Great moments in PC gaming are bite-sized celebrations of some of our favorite gaming memories.

The idea of importing save files to play the same characters across multiple games goes way back. Some versions of 1982’s Wizardry 2 didn’t even have character creation as an option—it was assumed you’d obviously show up with your party from the first game on a disk, like a polite dinner guest bringing a bottle of wine.

It was the wild west for save transfers in those days. The Bard’s Tale 2 would let you import characters from the first Bard’s Tale or from a couple of completely different games—Ultima 3 or Wizardry, but only if you had the Apple II version. Characters from the first Gold Box D&D videogame (Pool of Radiance) and its sequel (Curse of the Azure Bonds) could carry over, or bounce across to a terrible spin-off called Hillsfar, then back again. Might and Magic 5 not only let you import characters from Might and Magic 4, but then combined the two games into a single massive entity called World of Xeen with a new endgame for high-level characters.

The Quest for Glory series took it pretty far as well. Though anyone could play a fighter, mage, or thief there was a secret fourth class—the paladin—unlocked by being disgustingly honorable all the way through the second or third game. That character could be exported, which was the only way to be a paladin in the rest of Quest for Glory.

I was having none of that at the time. In the series’ debut, Hero’s Quest: So You Want to Be a Hero, thieves got enough points to buy every skill and then cheese across the sequels as if multiclassed—a thief who could also join the magic academy and win most of the fights. My hero never made it to the fifth and final Quest for Glory, though. Thanks to a bug in Quest for Glory 4 he’s stuck in a swamp forever.

When I’ve lost old saves and had to recreate them with tools like the Dragon Age Keep, or the Q&A that ensures your Clementine in The Walking Dead: The Final Season had the appropriate upbringing and haircut, I feel a little regret at my carelessness with those old friends.

(Image credit: EA)

My Commander Shephards fared better, two of them making it all the way through the Mass Effect trilogy with morality and romantic history intact (though during Mass Effect 2, Miranda has to ask who you chose to be councillor because the endgame save was before that decision). It’s satisfying to see a face you designed pop up in a new game, then climb back into that persona. It’s like sliding on old pants.

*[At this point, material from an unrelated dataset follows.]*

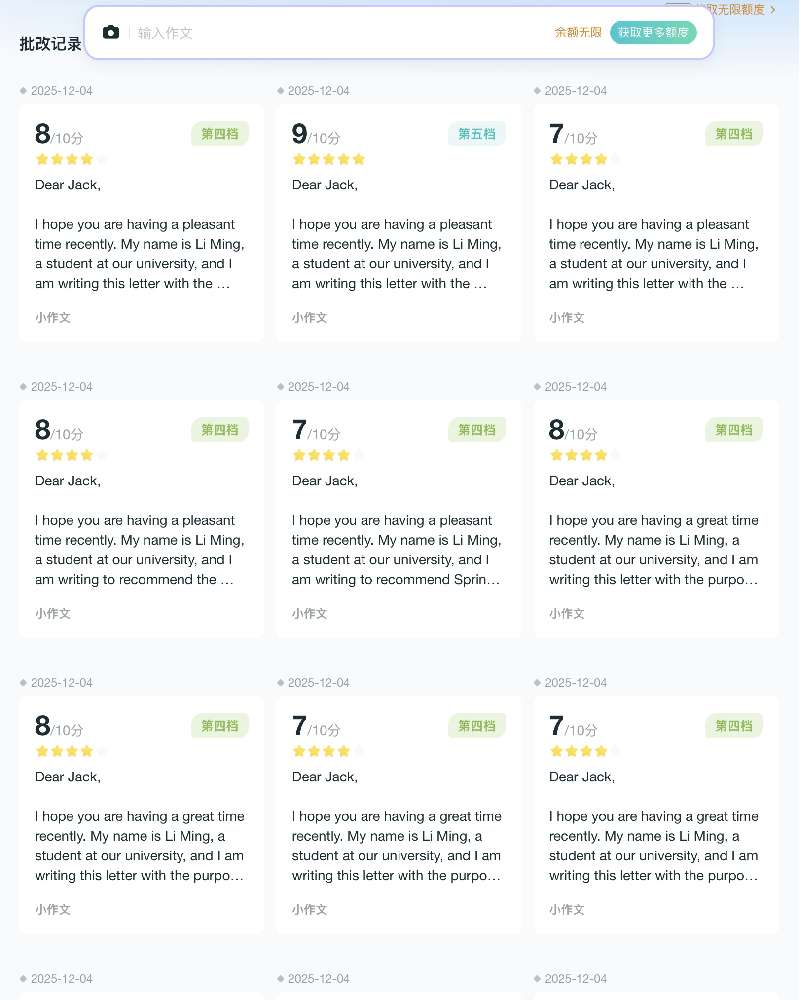Click the 第五档 grade badge
Image resolution: width=800 pixels, height=1000 pixels.
tap(477, 134)
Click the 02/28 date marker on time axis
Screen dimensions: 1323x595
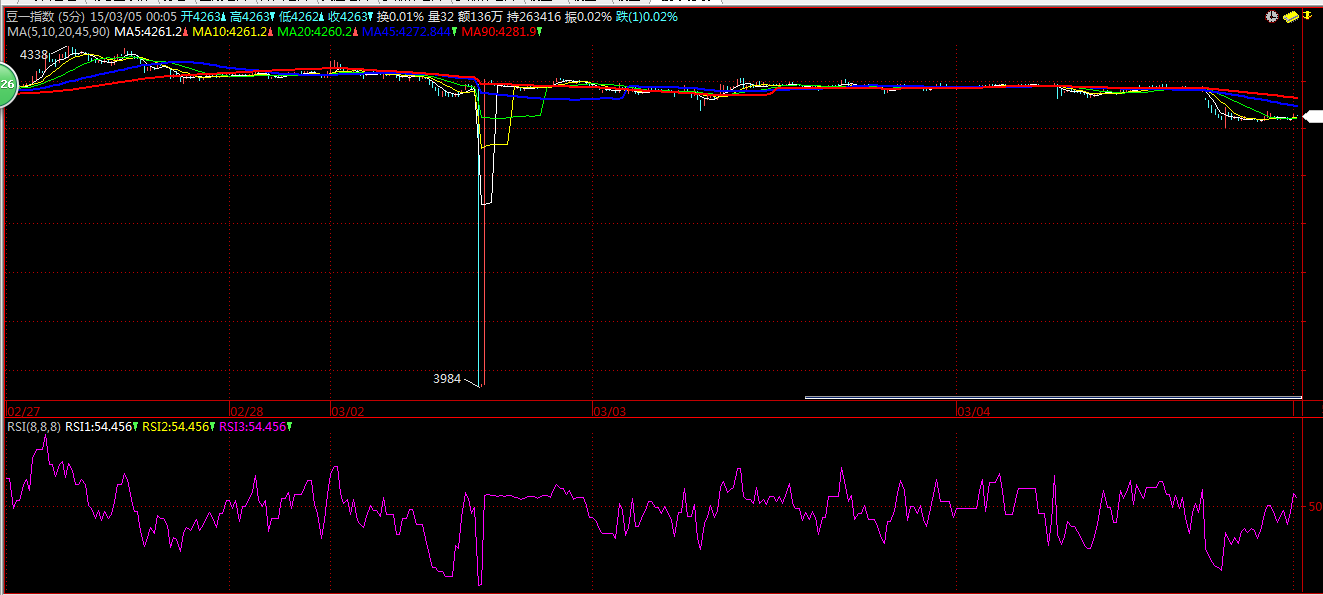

Sometimes there are little bonuses as well. Export a character from Baldur’s Gate with the seemingly pointless golden pantaloons and you can begin the Pantaloons Enigma across Baldur’s Gate 2 and its expansion. In Silent Hill 2 you have to fish a wallet out of a gross toilet, and when you try to dig around in a toilet in Silent Hill 3 it’ll check for a savegame and, if it finds one, have the protagonist look at the camera and say, “Who would think to even do that?”

And let us never forget the best old save bonus. Get Geralt drunk in The Witcher 2, then never remove the questionable neck tattoo he wakes up with, and that topless lady tattoo will stay with you all the way through every very serious cutscene in The Witcher 3.